The alt-right cannot emulate this because it accepts liberalism’s economic premises while rejecting its cultural ones. China rejected both. Indeed, it was never lumbered by them.
The alt-right’s base is hooked on symbolic wins. Online ecosystems monetise rage: “owning the libs,” banning books and renaming bases. Governance – priorities, trade-off compromises, long-term planning, budgets and even delays – cannot compete. The alt-right movement’s thought leaders profit from crisis. They are not in the business of resolution through structural reform.
A real program would demand structure and patience. It presupposes a commitment to building the factories of the 21st century, training workers and funding apprenticeships that focus on what’s coming rather than bask in the nostalgia of an imagined past. It requires commitments to massive infrastructure upgrades in energy systems and entire supply chains. None of this is properly on the agenda, though they get passing reference as part of a politics of culture. Instead, the alt-right offers enemies. The factory stays closed. Rents rise. Algorithms tighten. The cycle repeats.

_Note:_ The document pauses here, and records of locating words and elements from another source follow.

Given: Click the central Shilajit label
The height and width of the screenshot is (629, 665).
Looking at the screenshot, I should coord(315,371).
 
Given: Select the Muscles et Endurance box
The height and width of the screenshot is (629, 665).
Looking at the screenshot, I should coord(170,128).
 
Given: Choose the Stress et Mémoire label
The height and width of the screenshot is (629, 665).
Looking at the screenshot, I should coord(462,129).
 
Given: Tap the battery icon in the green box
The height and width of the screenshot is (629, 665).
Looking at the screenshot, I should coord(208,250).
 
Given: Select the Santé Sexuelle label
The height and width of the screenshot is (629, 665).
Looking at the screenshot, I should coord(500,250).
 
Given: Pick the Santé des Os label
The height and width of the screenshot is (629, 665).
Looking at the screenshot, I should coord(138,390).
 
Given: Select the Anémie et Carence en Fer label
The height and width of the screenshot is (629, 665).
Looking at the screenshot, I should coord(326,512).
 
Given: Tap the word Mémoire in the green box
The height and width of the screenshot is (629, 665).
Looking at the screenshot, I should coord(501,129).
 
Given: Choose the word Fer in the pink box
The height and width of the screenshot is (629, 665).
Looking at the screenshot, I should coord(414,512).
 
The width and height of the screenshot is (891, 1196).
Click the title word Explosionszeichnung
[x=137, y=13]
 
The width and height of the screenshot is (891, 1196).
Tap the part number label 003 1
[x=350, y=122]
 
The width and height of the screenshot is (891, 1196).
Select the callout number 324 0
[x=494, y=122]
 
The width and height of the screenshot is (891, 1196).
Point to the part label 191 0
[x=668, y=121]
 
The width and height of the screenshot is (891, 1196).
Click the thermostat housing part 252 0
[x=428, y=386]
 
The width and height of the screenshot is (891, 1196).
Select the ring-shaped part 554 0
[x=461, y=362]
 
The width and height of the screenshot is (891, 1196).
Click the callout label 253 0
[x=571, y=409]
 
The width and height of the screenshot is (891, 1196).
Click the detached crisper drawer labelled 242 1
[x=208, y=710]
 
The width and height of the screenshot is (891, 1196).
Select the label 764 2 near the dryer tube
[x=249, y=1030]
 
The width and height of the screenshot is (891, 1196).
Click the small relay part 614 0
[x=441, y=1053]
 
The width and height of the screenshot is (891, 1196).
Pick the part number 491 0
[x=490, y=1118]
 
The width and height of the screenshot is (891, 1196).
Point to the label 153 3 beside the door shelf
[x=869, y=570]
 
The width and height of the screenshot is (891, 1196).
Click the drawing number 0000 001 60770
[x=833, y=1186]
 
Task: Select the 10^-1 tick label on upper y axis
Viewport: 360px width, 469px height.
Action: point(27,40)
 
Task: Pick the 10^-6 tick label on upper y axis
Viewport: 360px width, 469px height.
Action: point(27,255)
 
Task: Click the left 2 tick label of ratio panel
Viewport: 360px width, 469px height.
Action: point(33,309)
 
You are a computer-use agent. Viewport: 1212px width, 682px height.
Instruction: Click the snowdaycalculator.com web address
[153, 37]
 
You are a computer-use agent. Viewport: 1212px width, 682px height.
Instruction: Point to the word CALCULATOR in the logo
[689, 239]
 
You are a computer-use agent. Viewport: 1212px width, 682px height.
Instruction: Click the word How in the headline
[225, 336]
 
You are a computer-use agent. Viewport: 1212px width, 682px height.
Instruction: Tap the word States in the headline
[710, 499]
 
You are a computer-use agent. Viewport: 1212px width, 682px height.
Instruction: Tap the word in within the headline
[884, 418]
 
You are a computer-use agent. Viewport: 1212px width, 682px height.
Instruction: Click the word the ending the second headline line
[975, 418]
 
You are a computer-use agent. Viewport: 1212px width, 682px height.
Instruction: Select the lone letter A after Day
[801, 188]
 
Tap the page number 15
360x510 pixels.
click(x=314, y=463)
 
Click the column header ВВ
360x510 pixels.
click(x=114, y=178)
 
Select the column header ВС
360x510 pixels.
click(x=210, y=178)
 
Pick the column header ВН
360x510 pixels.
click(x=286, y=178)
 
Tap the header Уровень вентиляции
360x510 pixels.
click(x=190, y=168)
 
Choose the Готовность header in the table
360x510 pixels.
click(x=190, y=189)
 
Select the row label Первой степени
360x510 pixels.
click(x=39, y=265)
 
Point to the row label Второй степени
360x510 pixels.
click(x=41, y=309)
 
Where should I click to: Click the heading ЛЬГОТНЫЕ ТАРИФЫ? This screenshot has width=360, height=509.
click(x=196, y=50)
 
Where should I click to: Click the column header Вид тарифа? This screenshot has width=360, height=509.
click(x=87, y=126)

The alt-right is a pressure valve for a system it refuses to replace.
The alt-right is the woke left’s shadow: same evasion but in different garb. Both manage decline through culture while fictitious capital feasts. China shows another path: reject liberalism’s economic premises, not just its social ones. Build; own; direct; and deliver.
A true post-liberal politics would tax rentiers and break platforms to birth competitors. It would tackle the hallowed halls of fictitious capital and reject the political authority of private finance. It would say: Capital serves the real economy; it serves the people and the nation, or it serves no one.
Until then, the alt-right remains a ghost in the machine it dares not unplug. It is condemned to culture war in a civilisation that forgot how to build.